Mon art n’est pas un art dit engagé comme on l’entend habituellement mais je crois que je m’engage dans une recherche et dans un rapport particulier avec la société en étant une artiste. Je ne fais pas un art de contestation ou de lutte; je crois en un art de synthèse et de réflexion qui dialogue avec d’autres domaines de création (littérature, science, architecture, design, sociologie, anthropologie, etc.). Actuellement, je réfléchis sur mon rôle social en tant qu’artiste et sur les différentes fonctions possibles de l’oeuvre d’art pour mieux positionner mon travail dans un cadre social.
Dans mes projets, je m’intéresse à la notion de fabrication autant au niveau matériel que cognitif. Par une réflexion sur la notion de répétition, de reproduction mécanique (matérielle ou immatérielle) d’une forme ou d’une image, je questionne l’influence des médias et des interfaces sur la perception de notre environnement (temporalité, spatialité) et sur l’évolution de nos capacités cognitives. Je m’intéresse aux potentialités sémantiques et sémiotiques des mots, des formes et des images.

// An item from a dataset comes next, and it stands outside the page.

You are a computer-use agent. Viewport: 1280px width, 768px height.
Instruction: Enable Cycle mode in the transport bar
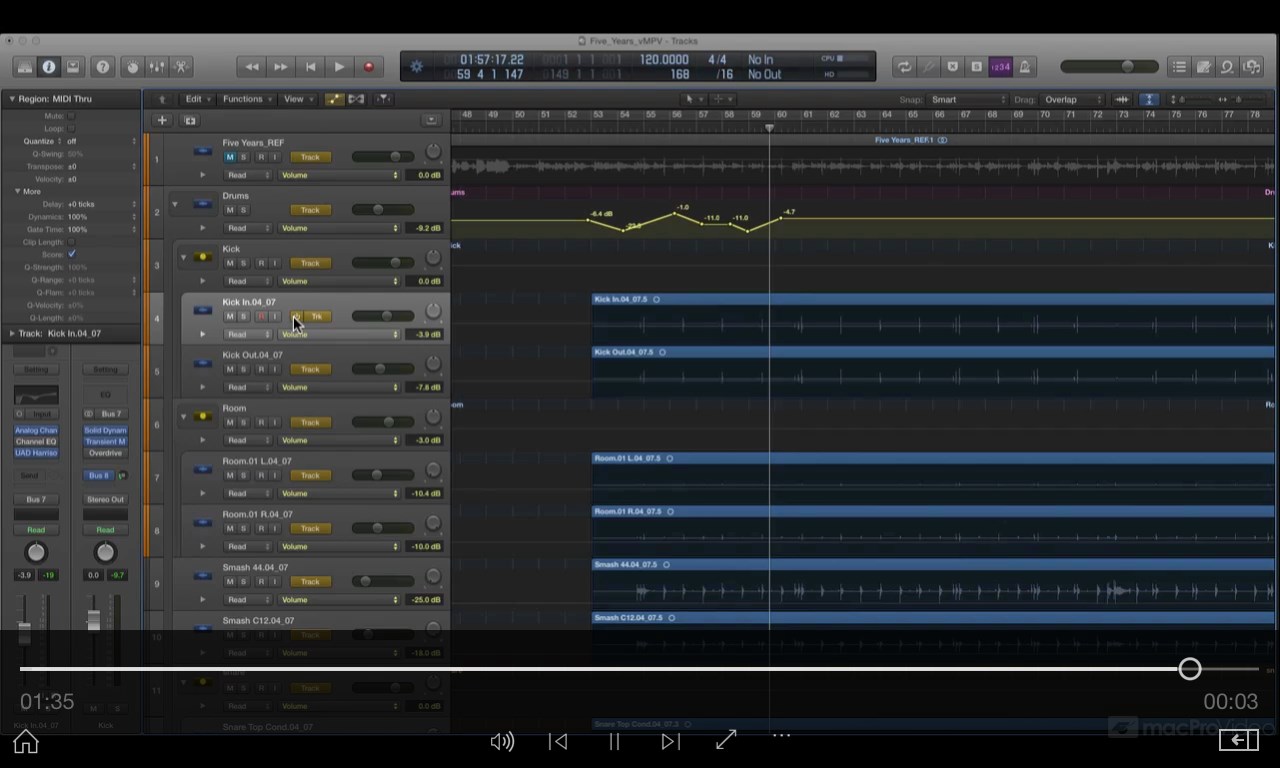904,66
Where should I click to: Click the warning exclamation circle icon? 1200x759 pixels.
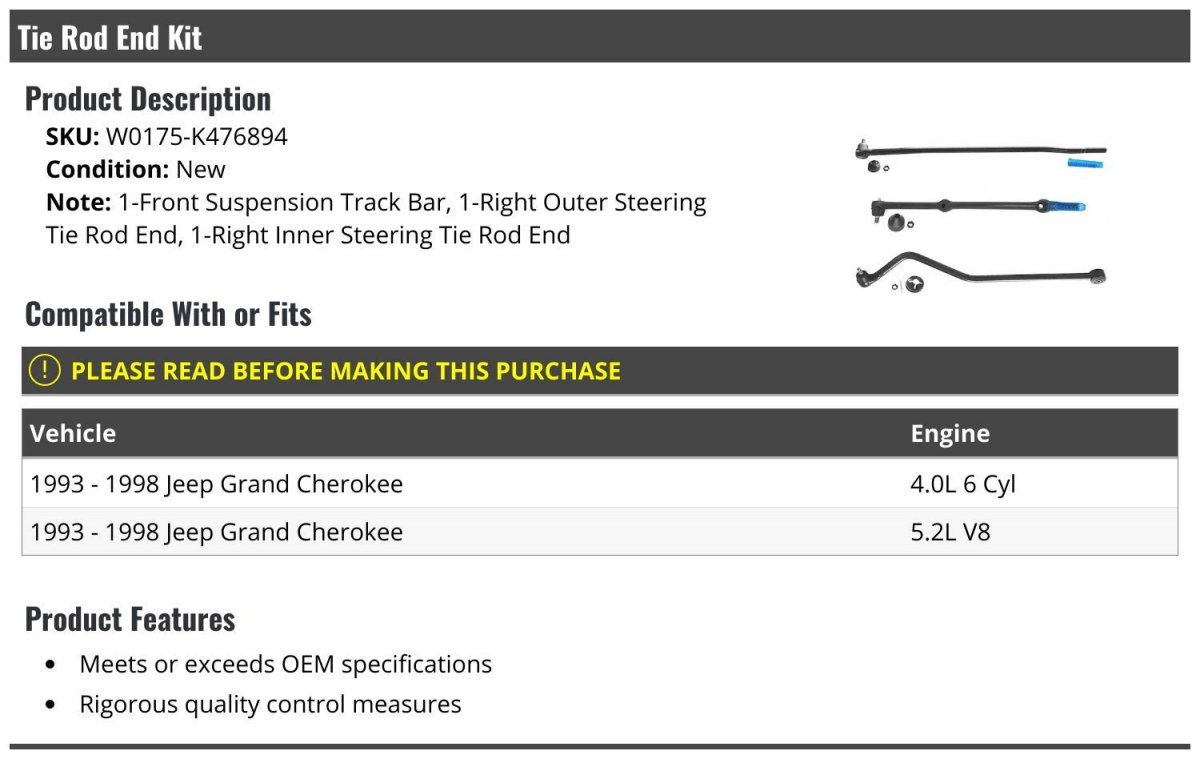click(x=45, y=371)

Les explorations du paysage digital sont des expériences de dessin projectif; je dessine au mur ou sur une structure via l'interface de mon ordinateur à partir d’un stylet, d’une tablette graphique et d’une souris. Ce processus me fait découvrir de nouvelles matérialités de l’image. L'interface permet des effets de transparence et d'opacité très différents du dessin sur papier et la juxtaposition d’image photographique. Le dessin interagit directement dans l'espace. J’archive ce processus de plusieurs façons : prise de photographies, captation d’écran, document image, etc. J'entrevois plusieurs possibilités avec cette technique pour des évènements de dessin projectif en temps réel, pour l'intégration d'image en mouvement à des installations et pour créer des images numériques qui préservent la trace de la fabrication de l’image. La temporalité nait de la répétition d’un geste, celui de dessiner. Nous assistons à la naissance de l’image en direct par le détournement des médias et des interfaces. L’ordinateur se transforme en médium et offre de nouveaux outils qui facilitent l’hybridation des médias. L'acte de dessiner me rend consciente de ce qui m'entoure. Dessiner c'est penser et voir en même temps.
Dans La débâcle, je questionne la fabrication sous un angle différent. Les gestes sont multiples et répétés : dessiner, imprimer, couper, plier. Je joue sur l’idée de fabrication en série, les modules se multiplient, s’emboitent, se juxtaposent pour former une topographie systématisée; c’est le jeu de la fabrique à paysage. Je réfléchis sur la notion de travail en proposant un rapport entre le travail artistique et le travail à la chaine. Le travail de l’artiste est-il un travail comme les autres? Comme artiste, le faire multiple et répété peut être considéré comme une action thérapeutique, une volonté de discipline du corps et de l’esprit (spiritualité), une folie compulsive. L’oeuvre créée de manière sérielle et mécanique est-elle forcément anonyme?
Ces deux projets proposent un nouveau rapport à l’image qui questionne l’incidence spécifique des médias, des interfaces sur nos facultés cognitives et imaginatives en parallèle à la transformation rapide de nos environnements immédiats. La qualité de l’image, le pixel, la répétition, l’accumulation participent à la création d’un monde artificiel construit de toutes pièces; un paysage graphique entre le matériel et le virtuel, entre le réel et l’imagination.